MATERIAL PROVIDED:
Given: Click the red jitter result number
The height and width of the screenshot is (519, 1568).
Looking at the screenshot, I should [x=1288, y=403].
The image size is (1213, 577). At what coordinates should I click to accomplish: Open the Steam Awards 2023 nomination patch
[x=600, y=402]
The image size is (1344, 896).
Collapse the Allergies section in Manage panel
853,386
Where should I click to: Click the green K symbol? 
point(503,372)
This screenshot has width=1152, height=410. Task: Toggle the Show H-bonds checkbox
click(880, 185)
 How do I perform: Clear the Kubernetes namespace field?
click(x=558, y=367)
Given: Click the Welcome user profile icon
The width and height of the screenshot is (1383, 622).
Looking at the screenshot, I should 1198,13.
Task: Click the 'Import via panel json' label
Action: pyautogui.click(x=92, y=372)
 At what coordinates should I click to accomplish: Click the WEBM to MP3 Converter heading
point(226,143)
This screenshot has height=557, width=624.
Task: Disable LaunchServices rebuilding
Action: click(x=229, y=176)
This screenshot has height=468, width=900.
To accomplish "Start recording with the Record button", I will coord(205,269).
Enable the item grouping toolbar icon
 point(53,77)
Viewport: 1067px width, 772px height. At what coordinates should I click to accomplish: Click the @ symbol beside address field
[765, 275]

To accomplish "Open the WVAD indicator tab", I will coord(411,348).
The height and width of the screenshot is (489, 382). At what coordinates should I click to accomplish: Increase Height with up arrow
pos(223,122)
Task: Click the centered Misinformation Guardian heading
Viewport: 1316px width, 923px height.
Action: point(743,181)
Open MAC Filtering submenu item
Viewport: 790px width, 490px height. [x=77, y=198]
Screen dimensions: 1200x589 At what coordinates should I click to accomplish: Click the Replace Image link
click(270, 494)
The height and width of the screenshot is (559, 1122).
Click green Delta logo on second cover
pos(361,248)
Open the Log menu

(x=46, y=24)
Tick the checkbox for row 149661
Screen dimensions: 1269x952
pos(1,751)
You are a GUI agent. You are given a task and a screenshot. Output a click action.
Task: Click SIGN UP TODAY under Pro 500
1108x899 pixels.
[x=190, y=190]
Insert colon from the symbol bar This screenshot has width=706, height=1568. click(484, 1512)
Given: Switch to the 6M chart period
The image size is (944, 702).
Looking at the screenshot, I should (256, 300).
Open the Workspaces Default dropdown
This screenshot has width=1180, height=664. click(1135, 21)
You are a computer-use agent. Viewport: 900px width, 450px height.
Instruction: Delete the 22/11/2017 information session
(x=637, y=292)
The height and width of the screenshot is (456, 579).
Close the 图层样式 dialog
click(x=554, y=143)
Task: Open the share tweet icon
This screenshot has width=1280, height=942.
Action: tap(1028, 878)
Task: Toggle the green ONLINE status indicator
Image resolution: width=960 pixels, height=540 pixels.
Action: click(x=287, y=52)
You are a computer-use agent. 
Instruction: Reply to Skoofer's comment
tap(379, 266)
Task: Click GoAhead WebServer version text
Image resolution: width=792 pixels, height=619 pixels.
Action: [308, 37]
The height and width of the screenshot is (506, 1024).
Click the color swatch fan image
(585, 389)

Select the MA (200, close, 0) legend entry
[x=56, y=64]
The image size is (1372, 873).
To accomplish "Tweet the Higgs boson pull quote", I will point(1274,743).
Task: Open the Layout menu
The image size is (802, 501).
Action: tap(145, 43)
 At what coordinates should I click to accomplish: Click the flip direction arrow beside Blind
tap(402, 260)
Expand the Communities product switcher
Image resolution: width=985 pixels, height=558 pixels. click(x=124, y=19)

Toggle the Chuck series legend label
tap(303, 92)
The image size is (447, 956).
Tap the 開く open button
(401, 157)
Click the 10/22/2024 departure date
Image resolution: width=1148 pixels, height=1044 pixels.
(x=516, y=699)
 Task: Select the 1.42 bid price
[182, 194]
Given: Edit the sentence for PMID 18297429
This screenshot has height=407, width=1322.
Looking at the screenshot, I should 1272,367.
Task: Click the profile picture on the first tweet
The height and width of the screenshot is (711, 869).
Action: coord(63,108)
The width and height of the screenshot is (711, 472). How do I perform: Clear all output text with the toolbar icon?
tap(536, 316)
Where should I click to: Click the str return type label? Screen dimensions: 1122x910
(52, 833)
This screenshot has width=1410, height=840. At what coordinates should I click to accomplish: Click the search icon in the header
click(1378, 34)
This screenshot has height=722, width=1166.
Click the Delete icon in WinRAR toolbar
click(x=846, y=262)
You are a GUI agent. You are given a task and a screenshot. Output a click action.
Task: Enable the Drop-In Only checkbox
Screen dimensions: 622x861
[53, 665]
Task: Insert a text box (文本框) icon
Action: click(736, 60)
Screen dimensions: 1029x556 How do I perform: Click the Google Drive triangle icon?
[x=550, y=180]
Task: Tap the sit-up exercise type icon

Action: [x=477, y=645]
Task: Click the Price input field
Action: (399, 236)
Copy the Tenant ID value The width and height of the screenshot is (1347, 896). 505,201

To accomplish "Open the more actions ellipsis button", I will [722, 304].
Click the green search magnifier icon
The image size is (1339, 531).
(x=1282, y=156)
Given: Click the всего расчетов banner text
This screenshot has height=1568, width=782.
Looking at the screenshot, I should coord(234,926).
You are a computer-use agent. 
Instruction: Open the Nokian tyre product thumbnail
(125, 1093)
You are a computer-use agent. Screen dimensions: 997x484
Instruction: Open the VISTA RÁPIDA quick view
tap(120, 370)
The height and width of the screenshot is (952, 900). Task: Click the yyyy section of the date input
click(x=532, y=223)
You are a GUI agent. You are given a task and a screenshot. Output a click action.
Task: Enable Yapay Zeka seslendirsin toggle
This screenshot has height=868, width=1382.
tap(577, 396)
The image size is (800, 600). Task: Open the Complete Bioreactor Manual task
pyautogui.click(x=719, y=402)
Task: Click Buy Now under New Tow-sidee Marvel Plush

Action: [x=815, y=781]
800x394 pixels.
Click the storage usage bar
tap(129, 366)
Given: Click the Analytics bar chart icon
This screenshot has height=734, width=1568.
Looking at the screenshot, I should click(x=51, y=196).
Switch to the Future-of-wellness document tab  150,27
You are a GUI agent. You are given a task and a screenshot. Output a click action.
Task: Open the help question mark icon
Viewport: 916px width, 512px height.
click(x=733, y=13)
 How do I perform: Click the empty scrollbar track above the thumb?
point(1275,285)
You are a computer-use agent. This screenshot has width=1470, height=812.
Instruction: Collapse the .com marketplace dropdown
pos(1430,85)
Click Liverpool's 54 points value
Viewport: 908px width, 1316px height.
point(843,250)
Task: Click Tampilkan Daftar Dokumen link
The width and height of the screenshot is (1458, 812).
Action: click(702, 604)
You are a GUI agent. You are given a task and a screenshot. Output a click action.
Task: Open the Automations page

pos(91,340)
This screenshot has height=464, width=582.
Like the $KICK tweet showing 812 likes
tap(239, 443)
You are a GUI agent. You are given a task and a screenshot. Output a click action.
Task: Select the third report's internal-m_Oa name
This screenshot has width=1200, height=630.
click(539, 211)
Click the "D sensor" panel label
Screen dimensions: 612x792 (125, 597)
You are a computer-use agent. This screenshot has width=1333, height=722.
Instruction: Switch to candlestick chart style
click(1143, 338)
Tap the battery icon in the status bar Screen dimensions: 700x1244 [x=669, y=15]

WHAT TO PRODUCE:
Reproduce each line of the material exactly as given.

ANSWER AREA:
Given: Click the red jitter result number
The height and width of the screenshot is (519, 1568).
Looking at the screenshot, I should [x=1288, y=403].
The image size is (1213, 577). At what coordinates should I click to accomplish: Open the Steam Awards 2023 nomination patch
[x=600, y=402]
The image size is (1344, 896).
Collapse the Allergies section in Manage panel
853,386
Where should I click to: Click the green K symbol? 
point(503,372)
This screenshot has width=1152, height=410. Task: Toggle the Show H-bonds checkbox
click(880, 185)
 How do I perform: Clear the Kubernetes namespace field?
click(x=558, y=367)
Given: Click the Welcome user profile icon
The width and height of the screenshot is (1383, 622).
Looking at the screenshot, I should 1198,13.
Task: Click the 'Import via panel json' label
Action: pyautogui.click(x=92, y=372)
 At what coordinates should I click to accomplish: Click the WEBM to MP3 Converter heading
point(226,143)
This screenshot has height=557, width=624.
Task: Disable LaunchServices rebuilding
Action: click(x=229, y=176)
This screenshot has height=468, width=900.
To accomplish "Start recording with the Record button", I will coord(205,269).
Enable the item grouping toolbar icon
 point(53,77)
Viewport: 1067px width, 772px height. At what coordinates should I click to accomplish: Click the @ symbol beside address field
[765, 275]

To accomplish "Open the WVAD indicator tab", I will coord(411,348).
The height and width of the screenshot is (489, 382). At what coordinates should I click to accomplish: Increase Height with up arrow
pos(223,122)
Task: Click the centered Misinformation Guardian heading
Viewport: 1316px width, 923px height.
Action: point(743,181)
Open MAC Filtering submenu item
Viewport: 790px width, 490px height. [x=77, y=198]
Screen dimensions: 1200x589 At what coordinates should I click to accomplish: Click the Replace Image link
click(270, 494)
The height and width of the screenshot is (559, 1122).
Click green Delta logo on second cover
pos(361,248)
Open the Log menu

(x=46, y=24)
Tick the checkbox for row 149661
Screen dimensions: 1269x952
pos(1,751)
You are a GUI agent. You are given a task and a screenshot. Output a click action.
Task: Click SIGN UP TODAY under Pro 500
1108x899 pixels.
[x=190, y=190]
Insert colon from the symbol bar This screenshot has width=706, height=1568. click(484, 1512)
Given: Switch to the 6M chart period
The image size is (944, 702).
Looking at the screenshot, I should (256, 300).
Open the Workspaces Default dropdown
This screenshot has width=1180, height=664. click(1135, 21)
You are a computer-use agent. Viewport: 900px width, 450px height.
Instruction: Delete the 22/11/2017 information session
(x=637, y=292)
The height and width of the screenshot is (456, 579).
Close the 图层样式 dialog
click(x=554, y=143)
Task: Open the share tweet icon
This screenshot has width=1280, height=942.
Action: tap(1028, 878)
Task: Toggle the green ONLINE status indicator
Image resolution: width=960 pixels, height=540 pixels.
Action: click(x=287, y=52)
You are a computer-use agent. 
Instruction: Reply to Skoofer's comment
tap(379, 266)
Task: Click GoAhead WebServer version text
Image resolution: width=792 pixels, height=619 pixels.
Action: [308, 37]
The height and width of the screenshot is (506, 1024).
Click the color swatch fan image
(585, 389)

Select the MA (200, close, 0) legend entry
[x=56, y=64]
The image size is (1372, 873).
To accomplish "Tweet the Higgs boson pull quote", I will point(1274,743).
Task: Open the Layout menu
The image size is (802, 501).
Action: tap(145, 43)
 At what coordinates should I click to accomplish: Click the flip direction arrow beside Blind
tap(402, 260)
Expand the Communities product switcher
Image resolution: width=985 pixels, height=558 pixels. click(x=124, y=19)

Toggle the Chuck series legend label
tap(303, 92)
The image size is (447, 956).
Tap the 開く open button
(401, 157)
Click the 10/22/2024 departure date
Image resolution: width=1148 pixels, height=1044 pixels.
(x=516, y=699)
 Task: Select the 1.42 bid price
[182, 194]
Given: Edit the sentence for PMID 18297429
This screenshot has height=407, width=1322.
Looking at the screenshot, I should 1272,367.
Task: Click the profile picture on the first tweet
The height and width of the screenshot is (711, 869).
Action: coord(63,108)
The width and height of the screenshot is (711, 472). How do I perform: Clear all output text with the toolbar icon?
tap(536, 316)
Where should I click to: Click the str return type label? Screen dimensions: 1122x910
(52, 833)
This screenshot has width=1410, height=840. At what coordinates should I click to accomplish: Click the search icon in the header
click(1378, 34)
This screenshot has height=722, width=1166.
Click the Delete icon in WinRAR toolbar
click(x=846, y=262)
You are a GUI agent. You are given a task and a screenshot. Output a click action.
Task: Enable the Drop-In Only checkbox
Screen dimensions: 622x861
[53, 665]
Task: Insert a text box (文本框) icon
Action: click(736, 60)
Screen dimensions: 1029x556 How do I perform: Click the Google Drive triangle icon?
[x=550, y=180]
Task: Tap the sit-up exercise type icon

Action: [x=477, y=645]
Task: Click the Price input field
Action: (399, 236)
Copy the Tenant ID value The width and height of the screenshot is (1347, 896). 505,201

To accomplish "Open the more actions ellipsis button", I will [722, 304].
Click the green search magnifier icon
The image size is (1339, 531).
(x=1282, y=156)
Given: Click the всего расчетов banner text
This screenshot has height=1568, width=782.
Looking at the screenshot, I should coord(234,926).
You are a computer-use agent. 
Instruction: Open the Nokian tyre product thumbnail
(125, 1093)
You are a computer-use agent. Screen dimensions: 997x484
Instruction: Open the VISTA RÁPIDA quick view
tap(120, 370)
The height and width of the screenshot is (952, 900). Task: Click the yyyy section of the date input
click(x=532, y=223)
You are a GUI agent. You are given a task and a screenshot. Output a click action.
Task: Enable Yapay Zeka seslendirsin toggle
This screenshot has height=868, width=1382.
tap(577, 396)
The image size is (800, 600). Task: Open the Complete Bioreactor Manual task
pyautogui.click(x=719, y=402)
Task: Click Buy Now under New Tow-sidee Marvel Plush

Action: [x=815, y=781]
800x394 pixels.
Click the storage usage bar
tap(129, 366)
Given: Click the Analytics bar chart icon
This screenshot has height=734, width=1568.
Looking at the screenshot, I should click(x=51, y=196).
Switch to the Future-of-wellness document tab  150,27
You are a GUI agent. You are given a task and a screenshot. Output a click action.
Task: Open the help question mark icon
Viewport: 916px width, 512px height.
click(x=733, y=13)
 How do I perform: Click the empty scrollbar track above the thumb?
point(1275,285)
You are a computer-use agent. This screenshot has width=1470, height=812.
Instruction: Collapse the .com marketplace dropdown
pos(1430,85)
Click Liverpool's 54 points value
Viewport: 908px width, 1316px height.
point(843,250)
Task: Click Tampilkan Daftar Dokumen link
The width and height of the screenshot is (1458, 812).
Action: click(702, 604)
You are a GUI agent. You are given a task and a screenshot. Output a click action.
Task: Open the Automations page

pos(91,340)
This screenshot has height=464, width=582.
Like the $KICK tweet showing 812 likes
tap(239, 443)
You are a GUI agent. You are given a task and a screenshot. Output a click action.
Task: Select the third report's internal-m_Oa name
This screenshot has width=1200, height=630.
click(539, 211)
Click the "D sensor" panel label
Screen dimensions: 612x792 (125, 597)
You are a computer-use agent. This screenshot has width=1333, height=722.
Instruction: Switch to candlestick chart style
click(1143, 338)
Tap the battery icon in the status bar Screen dimensions: 700x1244 [x=669, y=15]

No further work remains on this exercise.